┌─ Input data
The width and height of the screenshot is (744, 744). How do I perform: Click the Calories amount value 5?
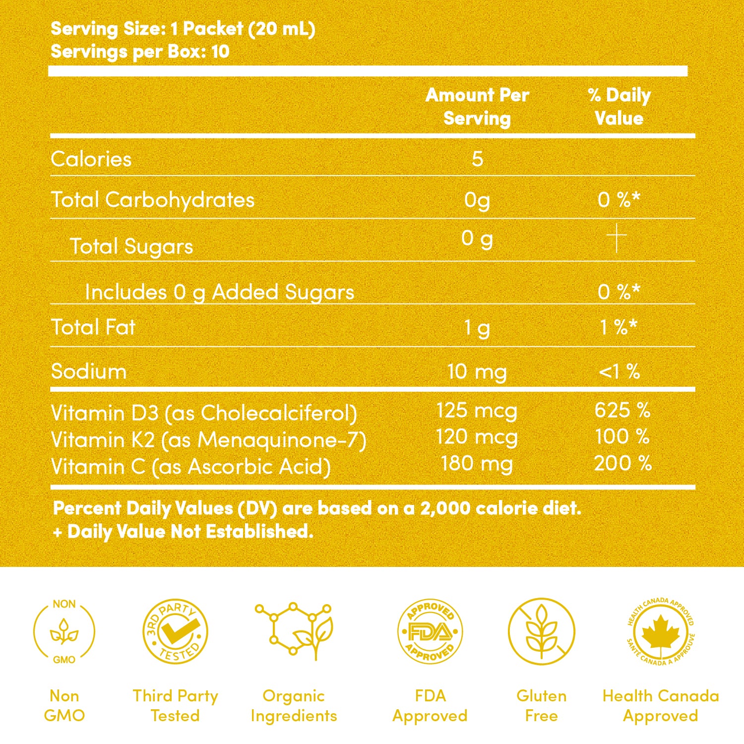[x=477, y=159]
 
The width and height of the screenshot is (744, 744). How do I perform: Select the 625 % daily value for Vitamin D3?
[x=622, y=410]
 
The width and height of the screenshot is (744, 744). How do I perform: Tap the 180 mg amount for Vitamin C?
[x=477, y=464]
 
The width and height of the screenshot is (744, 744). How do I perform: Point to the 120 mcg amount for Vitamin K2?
[x=477, y=437]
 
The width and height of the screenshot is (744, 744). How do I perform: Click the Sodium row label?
[x=89, y=372]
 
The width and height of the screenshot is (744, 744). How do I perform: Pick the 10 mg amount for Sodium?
[x=477, y=372]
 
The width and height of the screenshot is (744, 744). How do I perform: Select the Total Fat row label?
[x=93, y=327]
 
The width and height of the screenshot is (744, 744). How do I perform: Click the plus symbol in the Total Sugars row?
[x=617, y=238]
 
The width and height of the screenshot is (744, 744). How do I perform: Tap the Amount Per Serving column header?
[x=477, y=107]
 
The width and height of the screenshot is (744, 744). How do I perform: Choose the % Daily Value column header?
[x=619, y=107]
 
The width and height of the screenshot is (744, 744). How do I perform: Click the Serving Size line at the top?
[x=183, y=29]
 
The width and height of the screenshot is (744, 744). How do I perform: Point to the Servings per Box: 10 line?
[x=140, y=52]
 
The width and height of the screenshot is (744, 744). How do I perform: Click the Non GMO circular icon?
[x=64, y=631]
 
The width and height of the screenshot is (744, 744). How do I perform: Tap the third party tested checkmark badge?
[x=175, y=631]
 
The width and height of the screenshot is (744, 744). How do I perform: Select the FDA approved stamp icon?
[x=430, y=631]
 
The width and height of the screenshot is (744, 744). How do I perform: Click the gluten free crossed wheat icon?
[x=542, y=631]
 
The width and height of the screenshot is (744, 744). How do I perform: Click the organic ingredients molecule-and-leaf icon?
[x=294, y=630]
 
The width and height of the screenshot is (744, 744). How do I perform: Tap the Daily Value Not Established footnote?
[x=184, y=532]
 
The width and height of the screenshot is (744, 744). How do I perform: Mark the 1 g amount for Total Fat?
[x=477, y=327]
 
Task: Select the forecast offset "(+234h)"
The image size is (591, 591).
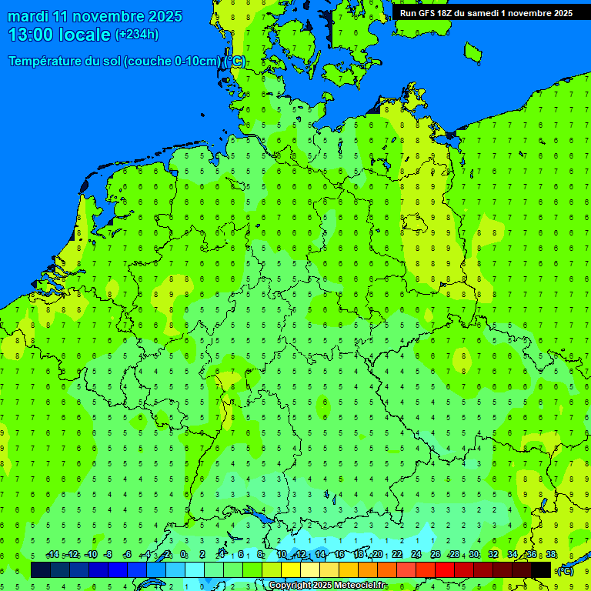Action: click(137, 35)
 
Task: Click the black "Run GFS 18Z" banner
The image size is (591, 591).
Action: click(486, 13)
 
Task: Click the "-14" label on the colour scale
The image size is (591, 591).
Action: click(52, 555)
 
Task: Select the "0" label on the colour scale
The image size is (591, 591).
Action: click(184, 555)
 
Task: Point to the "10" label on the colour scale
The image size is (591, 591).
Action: click(282, 555)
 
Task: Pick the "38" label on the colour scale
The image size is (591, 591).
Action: click(551, 555)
└─
Rewrite the rows between the one holding "Not Established footnote?" and the end of the rows, inclusive, with "colour scale" changed to "color bar" and nothing else altered. Leave the pictures out of your answer.

The width and height of the screenshot is (744, 744). How do I perform: Tap the Daily Value Not Established footnote?
[x=184, y=532]
 
The width and height of the screenshot is (744, 744). How do I perform: Mark the 1 g amount for Total Fat?
[x=477, y=327]
 
Task: Select the forecast offset "(+234h)"
The image size is (591, 591).
Action: click(137, 35)
 
Task: Click the black "Run GFS 18Z" banner
The image size is (591, 591).
Action: click(486, 13)
 
Task: Click the "-14" label on the color bar
The image size is (591, 591).
Action: click(52, 555)
 
Task: Select the "0" label on the color bar
The image size is (591, 591).
Action: click(184, 555)
 
Task: Point to the "10" label on the color bar
The image size is (591, 591).
Action: click(282, 555)
 
Task: Pick the "38" label on the color bar
The image size is (591, 591).
Action: click(551, 555)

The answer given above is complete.